### Task statement
Edit the rows starting at the first one and ending at the line that contains "coord(70,74)", so that "Screen dimensions" becomes "Screen size" and nothing else changes.

### Data supplied
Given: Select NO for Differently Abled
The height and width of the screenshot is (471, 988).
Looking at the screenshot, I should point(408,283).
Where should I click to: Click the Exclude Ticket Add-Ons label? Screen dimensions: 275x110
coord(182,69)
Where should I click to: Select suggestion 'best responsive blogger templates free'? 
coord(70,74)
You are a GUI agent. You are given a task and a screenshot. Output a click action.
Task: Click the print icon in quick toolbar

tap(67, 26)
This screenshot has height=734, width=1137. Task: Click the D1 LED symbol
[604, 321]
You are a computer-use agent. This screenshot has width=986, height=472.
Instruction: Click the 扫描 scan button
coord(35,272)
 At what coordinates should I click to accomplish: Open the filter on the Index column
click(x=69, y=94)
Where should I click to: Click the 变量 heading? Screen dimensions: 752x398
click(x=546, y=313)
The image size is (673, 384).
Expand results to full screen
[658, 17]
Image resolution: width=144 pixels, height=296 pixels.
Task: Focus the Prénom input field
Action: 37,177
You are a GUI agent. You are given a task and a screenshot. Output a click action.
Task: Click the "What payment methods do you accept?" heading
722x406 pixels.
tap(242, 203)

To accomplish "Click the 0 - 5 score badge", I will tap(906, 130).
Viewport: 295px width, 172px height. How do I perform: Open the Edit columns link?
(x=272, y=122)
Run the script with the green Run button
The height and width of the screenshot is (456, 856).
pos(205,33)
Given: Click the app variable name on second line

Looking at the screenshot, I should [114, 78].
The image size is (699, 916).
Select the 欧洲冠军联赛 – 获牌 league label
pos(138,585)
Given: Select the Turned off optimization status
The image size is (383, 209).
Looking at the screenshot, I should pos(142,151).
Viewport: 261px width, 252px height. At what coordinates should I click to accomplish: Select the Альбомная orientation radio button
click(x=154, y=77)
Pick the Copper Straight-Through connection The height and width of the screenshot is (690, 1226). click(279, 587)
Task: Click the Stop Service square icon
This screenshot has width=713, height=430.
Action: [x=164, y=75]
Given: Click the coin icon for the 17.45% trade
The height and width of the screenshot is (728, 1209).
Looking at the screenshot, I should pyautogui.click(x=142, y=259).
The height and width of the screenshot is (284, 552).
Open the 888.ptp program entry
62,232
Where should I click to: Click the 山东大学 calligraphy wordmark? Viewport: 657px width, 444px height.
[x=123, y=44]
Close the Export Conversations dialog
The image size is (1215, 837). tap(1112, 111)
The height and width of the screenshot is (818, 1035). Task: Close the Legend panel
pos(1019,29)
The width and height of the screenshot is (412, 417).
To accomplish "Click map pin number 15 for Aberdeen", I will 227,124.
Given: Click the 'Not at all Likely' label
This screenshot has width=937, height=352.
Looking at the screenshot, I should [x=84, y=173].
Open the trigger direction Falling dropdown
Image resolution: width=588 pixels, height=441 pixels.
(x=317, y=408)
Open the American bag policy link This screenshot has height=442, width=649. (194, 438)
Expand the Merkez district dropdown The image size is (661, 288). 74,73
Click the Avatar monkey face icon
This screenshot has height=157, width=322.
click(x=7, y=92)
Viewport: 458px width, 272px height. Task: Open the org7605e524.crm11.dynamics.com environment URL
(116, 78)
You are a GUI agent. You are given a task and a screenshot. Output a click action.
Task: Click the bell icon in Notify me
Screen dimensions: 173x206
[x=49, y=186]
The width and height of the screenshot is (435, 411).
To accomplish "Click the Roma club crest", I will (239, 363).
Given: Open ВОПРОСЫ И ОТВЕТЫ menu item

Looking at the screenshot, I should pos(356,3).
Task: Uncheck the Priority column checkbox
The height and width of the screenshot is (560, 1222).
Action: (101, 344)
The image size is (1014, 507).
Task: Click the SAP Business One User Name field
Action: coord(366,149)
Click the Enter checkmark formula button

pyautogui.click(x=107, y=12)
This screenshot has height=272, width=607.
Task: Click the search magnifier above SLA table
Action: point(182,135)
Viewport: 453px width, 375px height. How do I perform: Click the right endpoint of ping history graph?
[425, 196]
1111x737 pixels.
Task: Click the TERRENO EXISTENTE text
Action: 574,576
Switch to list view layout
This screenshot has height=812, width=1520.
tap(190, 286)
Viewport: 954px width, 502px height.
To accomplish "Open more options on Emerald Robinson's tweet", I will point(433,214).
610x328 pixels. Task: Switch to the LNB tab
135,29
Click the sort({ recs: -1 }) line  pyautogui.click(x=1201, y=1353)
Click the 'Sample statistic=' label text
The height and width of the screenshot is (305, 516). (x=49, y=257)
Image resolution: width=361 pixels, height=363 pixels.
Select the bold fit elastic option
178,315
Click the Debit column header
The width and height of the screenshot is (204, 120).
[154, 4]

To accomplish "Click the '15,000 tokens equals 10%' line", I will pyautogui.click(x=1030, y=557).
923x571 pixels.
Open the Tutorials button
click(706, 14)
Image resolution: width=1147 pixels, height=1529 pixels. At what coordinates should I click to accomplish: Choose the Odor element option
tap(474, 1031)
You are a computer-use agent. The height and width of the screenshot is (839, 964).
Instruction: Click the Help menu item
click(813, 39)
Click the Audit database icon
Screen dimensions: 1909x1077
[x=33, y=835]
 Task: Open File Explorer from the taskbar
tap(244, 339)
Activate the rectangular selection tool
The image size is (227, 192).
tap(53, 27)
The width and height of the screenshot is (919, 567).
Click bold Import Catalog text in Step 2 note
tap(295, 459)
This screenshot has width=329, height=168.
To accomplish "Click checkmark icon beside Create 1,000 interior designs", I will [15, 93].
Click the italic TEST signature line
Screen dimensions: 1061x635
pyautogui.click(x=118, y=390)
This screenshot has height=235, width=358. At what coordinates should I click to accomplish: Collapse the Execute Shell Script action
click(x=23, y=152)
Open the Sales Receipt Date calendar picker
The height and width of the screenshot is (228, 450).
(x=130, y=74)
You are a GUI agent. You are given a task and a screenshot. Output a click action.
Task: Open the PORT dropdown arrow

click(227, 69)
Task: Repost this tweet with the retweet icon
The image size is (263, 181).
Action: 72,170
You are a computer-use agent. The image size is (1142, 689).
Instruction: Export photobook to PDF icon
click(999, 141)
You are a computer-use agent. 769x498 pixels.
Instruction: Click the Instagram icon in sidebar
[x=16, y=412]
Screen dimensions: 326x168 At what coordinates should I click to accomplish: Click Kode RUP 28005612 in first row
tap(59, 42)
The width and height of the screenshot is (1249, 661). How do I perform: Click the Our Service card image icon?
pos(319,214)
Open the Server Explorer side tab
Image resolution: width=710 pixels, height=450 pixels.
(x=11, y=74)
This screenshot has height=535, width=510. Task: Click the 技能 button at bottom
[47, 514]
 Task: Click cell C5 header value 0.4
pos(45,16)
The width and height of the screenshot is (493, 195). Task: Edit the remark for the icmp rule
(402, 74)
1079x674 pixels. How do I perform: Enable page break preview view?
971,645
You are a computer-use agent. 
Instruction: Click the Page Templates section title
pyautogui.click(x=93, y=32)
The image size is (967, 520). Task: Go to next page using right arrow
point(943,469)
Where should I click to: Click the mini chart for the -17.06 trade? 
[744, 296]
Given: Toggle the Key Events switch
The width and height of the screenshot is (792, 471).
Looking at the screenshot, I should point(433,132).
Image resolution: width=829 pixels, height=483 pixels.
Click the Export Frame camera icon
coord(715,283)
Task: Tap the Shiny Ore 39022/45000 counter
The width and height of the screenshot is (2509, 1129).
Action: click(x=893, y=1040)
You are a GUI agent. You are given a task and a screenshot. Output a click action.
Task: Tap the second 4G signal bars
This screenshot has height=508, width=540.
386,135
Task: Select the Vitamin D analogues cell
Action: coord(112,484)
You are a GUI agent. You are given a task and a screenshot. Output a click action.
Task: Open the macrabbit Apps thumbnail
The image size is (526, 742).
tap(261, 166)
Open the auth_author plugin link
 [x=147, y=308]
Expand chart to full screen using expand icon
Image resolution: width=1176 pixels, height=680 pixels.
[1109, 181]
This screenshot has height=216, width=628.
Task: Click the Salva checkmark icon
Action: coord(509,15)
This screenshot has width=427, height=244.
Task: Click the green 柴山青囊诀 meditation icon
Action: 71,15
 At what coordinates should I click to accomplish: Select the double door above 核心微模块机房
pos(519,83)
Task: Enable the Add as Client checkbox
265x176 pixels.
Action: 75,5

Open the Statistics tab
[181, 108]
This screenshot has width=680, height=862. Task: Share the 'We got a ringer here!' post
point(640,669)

### Result of this task
Given: Select NO for Differently Abled
The height and width of the screenshot is (471, 988).
Looking at the screenshot, I should point(408,283).
Where should I click to: Click the Exclude Ticket Add-Ons label? Screen size: 275x110
coord(182,69)
Where should I click to: Select suggestion 'best responsive blogger templates free'? 
coord(70,74)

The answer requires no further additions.